# Banner in your siggy



## **Glamourlicious** (Mar 17, 2009)

How can I create a banner for my blog to place in my siggy?  I have searched and searched.  No luck thus far.


----------



## krikit96 (Mar 17, 2009)

Yesah, I wanna know too! I want to put a picture of my current hair and I want to put one of those banners for weight loss... I can't figure it out because it doesnt' seem to have that option...


----------



## **Glamourlicious** (Mar 17, 2009)

bumpity bump


----------



## SVT (Mar 18, 2009)

Are you talking about the Pikistrips? We have a Pikistrip thread around here somewhere.

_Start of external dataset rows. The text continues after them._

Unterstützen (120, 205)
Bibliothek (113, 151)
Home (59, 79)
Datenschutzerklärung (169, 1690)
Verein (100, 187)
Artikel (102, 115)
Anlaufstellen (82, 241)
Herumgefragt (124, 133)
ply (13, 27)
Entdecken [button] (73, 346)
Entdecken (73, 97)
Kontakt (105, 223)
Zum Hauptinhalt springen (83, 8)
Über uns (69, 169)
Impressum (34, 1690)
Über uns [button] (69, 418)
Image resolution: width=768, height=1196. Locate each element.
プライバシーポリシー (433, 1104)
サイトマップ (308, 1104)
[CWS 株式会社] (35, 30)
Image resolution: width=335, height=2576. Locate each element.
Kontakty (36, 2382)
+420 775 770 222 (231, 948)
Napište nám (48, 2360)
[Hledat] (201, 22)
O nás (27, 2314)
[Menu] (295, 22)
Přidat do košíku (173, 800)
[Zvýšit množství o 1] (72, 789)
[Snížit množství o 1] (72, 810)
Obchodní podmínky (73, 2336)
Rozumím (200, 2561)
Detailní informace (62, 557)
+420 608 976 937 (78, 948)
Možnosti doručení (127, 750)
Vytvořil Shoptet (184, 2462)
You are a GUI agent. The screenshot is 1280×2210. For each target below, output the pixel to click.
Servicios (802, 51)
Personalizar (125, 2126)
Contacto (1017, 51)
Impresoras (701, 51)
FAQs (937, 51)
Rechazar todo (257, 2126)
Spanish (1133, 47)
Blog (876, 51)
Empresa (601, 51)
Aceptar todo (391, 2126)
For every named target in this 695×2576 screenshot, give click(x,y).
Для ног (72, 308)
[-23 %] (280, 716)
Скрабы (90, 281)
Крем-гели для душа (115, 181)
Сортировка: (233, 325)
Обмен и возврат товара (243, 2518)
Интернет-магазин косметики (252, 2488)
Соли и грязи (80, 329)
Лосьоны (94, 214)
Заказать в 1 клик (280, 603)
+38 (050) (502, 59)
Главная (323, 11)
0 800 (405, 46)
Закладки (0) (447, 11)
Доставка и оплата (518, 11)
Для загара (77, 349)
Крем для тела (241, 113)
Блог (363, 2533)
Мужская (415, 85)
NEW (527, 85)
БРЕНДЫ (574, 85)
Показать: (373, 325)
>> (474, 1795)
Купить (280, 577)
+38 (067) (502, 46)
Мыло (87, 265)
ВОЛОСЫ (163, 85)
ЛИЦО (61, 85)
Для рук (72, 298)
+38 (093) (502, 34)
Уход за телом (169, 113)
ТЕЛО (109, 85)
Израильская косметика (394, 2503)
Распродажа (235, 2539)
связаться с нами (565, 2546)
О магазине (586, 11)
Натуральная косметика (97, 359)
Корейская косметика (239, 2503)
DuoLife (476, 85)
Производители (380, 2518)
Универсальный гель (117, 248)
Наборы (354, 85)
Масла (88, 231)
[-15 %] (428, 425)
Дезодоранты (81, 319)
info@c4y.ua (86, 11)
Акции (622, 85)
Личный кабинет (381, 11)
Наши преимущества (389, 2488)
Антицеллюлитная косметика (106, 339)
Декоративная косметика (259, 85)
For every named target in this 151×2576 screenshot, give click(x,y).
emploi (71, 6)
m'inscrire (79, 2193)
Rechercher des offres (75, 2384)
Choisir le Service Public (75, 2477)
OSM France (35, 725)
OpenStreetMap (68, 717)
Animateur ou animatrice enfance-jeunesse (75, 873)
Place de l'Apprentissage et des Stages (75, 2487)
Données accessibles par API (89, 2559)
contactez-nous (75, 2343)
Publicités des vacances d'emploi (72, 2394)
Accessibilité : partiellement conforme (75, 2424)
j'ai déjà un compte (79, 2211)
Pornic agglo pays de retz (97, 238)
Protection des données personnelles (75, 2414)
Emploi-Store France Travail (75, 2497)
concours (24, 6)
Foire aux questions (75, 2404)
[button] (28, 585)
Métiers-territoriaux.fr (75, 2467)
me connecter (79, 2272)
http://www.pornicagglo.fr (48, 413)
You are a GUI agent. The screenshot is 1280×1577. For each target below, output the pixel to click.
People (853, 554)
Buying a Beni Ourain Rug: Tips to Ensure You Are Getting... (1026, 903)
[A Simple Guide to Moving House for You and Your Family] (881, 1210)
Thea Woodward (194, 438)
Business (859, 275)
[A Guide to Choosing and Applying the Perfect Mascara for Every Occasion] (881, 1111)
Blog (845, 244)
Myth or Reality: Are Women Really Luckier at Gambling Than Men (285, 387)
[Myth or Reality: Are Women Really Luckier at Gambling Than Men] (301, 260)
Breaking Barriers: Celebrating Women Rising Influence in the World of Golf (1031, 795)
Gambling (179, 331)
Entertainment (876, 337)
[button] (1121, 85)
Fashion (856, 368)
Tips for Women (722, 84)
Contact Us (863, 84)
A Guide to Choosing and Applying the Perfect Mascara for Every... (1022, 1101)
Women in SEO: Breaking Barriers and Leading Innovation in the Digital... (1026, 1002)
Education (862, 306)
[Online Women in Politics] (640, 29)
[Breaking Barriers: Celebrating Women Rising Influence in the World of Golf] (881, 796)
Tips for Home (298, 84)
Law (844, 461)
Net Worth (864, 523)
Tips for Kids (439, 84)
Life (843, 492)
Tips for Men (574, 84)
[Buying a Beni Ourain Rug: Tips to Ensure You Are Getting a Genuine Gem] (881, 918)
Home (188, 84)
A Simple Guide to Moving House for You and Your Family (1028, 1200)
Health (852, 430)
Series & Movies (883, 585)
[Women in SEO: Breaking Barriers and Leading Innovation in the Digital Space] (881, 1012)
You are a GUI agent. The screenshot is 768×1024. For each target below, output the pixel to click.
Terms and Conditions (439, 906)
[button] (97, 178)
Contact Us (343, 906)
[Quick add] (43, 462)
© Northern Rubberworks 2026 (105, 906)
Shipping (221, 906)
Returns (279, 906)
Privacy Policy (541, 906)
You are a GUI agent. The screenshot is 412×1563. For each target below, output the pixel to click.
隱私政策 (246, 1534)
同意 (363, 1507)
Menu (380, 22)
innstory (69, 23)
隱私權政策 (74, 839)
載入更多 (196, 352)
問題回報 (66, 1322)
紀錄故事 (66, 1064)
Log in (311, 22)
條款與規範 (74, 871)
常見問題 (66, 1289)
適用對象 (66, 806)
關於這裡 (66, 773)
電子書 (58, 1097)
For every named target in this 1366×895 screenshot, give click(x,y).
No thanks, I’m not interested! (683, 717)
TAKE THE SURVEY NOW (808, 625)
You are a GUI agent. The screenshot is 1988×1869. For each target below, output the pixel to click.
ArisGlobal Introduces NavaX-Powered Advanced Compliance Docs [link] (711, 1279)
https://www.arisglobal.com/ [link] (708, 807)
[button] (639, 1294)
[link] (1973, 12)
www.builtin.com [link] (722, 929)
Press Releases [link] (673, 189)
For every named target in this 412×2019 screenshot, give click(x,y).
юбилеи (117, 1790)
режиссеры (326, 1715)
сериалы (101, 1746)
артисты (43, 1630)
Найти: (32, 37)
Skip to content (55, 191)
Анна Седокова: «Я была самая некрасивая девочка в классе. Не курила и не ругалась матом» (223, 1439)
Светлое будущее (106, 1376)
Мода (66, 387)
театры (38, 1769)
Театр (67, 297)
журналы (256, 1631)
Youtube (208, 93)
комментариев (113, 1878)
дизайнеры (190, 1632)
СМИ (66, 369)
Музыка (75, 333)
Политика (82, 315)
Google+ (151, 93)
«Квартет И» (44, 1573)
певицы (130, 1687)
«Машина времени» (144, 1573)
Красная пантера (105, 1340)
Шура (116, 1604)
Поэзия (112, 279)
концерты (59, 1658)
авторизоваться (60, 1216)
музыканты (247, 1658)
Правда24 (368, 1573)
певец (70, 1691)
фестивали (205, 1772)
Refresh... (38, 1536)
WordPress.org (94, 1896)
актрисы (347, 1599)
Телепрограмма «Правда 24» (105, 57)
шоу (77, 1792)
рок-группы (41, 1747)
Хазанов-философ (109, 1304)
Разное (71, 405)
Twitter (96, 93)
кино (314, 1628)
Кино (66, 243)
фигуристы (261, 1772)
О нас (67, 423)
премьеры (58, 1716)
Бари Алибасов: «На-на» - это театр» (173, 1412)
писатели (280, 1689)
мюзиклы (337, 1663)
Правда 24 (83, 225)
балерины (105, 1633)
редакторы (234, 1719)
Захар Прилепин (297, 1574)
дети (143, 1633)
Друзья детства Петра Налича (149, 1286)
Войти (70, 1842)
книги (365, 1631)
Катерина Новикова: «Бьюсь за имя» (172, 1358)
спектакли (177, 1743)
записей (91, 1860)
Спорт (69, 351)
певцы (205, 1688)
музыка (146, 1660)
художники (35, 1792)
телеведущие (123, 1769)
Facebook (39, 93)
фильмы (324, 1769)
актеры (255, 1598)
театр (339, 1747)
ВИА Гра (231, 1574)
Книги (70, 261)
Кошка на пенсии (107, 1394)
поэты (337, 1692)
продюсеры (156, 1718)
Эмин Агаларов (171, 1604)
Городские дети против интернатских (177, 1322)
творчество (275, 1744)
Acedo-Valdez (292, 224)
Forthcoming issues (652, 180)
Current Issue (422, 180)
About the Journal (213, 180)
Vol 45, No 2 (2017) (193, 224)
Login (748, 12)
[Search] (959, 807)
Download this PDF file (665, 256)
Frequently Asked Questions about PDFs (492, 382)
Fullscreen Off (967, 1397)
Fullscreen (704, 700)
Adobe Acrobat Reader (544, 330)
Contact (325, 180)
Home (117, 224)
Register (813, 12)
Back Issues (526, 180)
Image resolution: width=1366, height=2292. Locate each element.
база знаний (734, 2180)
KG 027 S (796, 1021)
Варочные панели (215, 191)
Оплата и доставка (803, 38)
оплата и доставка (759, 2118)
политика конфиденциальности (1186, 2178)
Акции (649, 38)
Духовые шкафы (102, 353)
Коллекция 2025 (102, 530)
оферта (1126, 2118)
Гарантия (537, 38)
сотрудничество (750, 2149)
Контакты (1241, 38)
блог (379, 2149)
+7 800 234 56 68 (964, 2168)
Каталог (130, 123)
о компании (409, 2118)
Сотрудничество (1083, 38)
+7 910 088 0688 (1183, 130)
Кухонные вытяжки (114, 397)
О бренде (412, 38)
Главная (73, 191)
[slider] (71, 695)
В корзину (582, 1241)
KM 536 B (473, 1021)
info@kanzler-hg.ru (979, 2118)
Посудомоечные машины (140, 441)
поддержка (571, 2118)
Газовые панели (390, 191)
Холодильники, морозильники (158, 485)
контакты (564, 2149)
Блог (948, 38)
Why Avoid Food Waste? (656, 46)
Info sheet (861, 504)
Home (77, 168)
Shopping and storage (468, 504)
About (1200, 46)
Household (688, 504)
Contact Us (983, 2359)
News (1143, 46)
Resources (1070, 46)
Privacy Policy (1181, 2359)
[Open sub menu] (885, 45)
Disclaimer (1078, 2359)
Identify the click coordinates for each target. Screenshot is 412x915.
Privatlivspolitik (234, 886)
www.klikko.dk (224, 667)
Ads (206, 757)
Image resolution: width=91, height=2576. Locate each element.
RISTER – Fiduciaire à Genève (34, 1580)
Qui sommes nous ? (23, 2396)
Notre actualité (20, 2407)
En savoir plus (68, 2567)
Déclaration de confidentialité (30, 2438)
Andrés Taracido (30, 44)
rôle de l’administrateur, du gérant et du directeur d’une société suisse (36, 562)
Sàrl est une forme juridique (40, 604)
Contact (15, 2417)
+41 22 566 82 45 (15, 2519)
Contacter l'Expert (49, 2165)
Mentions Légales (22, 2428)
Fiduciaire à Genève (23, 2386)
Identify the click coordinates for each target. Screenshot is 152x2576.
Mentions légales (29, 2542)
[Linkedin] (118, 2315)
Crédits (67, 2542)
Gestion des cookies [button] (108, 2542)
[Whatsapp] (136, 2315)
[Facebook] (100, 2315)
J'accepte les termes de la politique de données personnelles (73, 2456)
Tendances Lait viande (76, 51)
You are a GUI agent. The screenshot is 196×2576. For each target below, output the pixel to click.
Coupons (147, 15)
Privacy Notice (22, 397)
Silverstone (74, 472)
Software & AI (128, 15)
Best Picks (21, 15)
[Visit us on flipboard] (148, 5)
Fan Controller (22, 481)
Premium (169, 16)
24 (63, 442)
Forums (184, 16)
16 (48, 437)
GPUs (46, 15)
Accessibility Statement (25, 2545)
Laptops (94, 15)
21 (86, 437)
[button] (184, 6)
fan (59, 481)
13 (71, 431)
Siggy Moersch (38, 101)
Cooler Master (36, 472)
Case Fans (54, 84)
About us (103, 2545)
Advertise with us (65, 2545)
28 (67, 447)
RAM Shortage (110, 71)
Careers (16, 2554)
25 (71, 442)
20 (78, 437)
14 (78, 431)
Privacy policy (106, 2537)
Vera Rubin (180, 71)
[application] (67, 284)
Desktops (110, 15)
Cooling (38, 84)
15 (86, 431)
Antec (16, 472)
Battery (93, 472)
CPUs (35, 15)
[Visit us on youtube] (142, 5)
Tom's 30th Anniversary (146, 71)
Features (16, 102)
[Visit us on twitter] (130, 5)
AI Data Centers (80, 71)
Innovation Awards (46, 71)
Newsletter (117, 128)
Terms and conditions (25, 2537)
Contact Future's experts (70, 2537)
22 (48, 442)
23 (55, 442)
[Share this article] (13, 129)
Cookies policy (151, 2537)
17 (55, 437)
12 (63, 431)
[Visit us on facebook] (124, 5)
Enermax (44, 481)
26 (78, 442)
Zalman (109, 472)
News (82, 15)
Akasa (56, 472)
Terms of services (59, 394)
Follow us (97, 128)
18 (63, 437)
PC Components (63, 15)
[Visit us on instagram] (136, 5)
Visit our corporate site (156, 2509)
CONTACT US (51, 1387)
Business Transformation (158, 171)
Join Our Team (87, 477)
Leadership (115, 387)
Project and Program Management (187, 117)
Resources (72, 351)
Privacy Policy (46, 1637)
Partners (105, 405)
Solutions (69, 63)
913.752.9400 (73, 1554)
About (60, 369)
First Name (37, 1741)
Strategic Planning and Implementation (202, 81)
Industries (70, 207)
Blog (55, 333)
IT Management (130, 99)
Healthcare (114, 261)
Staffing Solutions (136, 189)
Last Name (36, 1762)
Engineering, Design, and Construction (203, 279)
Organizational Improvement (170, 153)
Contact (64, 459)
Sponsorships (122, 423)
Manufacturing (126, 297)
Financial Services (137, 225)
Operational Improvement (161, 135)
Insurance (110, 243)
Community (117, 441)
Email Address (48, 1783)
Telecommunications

eta: pikistrip thread  http://www.longhaircareforum.com/showthread.php?t=343485


----------



## **Glamourlicious** (Mar 18, 2009)

No not the pikistrip.  But like for my blog...let's say I want a banner that is the also the header for my blog.  I have seen it where u can click on the banner and go straight to the blog.  How do you do that?  I can add a pic...but I want it to be a link also.


----------



## BeautifulFlower (Mar 19, 2009)

I am almost certain the ones you are referring to my be custom-made.


**Glamourlicious** said:


> No not the pikistrip. But like for my blog...let's say I want a banner that is the also the header for my blog. I have seen it where u can click on the banner and go straight to the blog. How do you do that? I can add a pic...but I want it to be a link also.


----------



## SVT (Mar 19, 2009)

testing

.............


----------



## SVT (Mar 19, 2009)

testing


----------



## shadylane21 (Mar 20, 2009)

How did you do it.


----------



## Finally Free (Mar 20, 2009)

**Glamourlicious** said:


> How can I create a banner for my blog to place in my siggy? I have searched and searched. No luck thus far.


 




Try the photoshop program.


----------



## SVT (Mar 21, 2009)

shadylane21 said:


> How did you do it.



Quote my post to see the formatting I used but replace the picturetrail url details with whatever image host you prefer.

You would replace http: //pic40.picturetrail.com/VOL292/2054695/21403910/358729717.jpg with the location of where of your image is hosted.


----------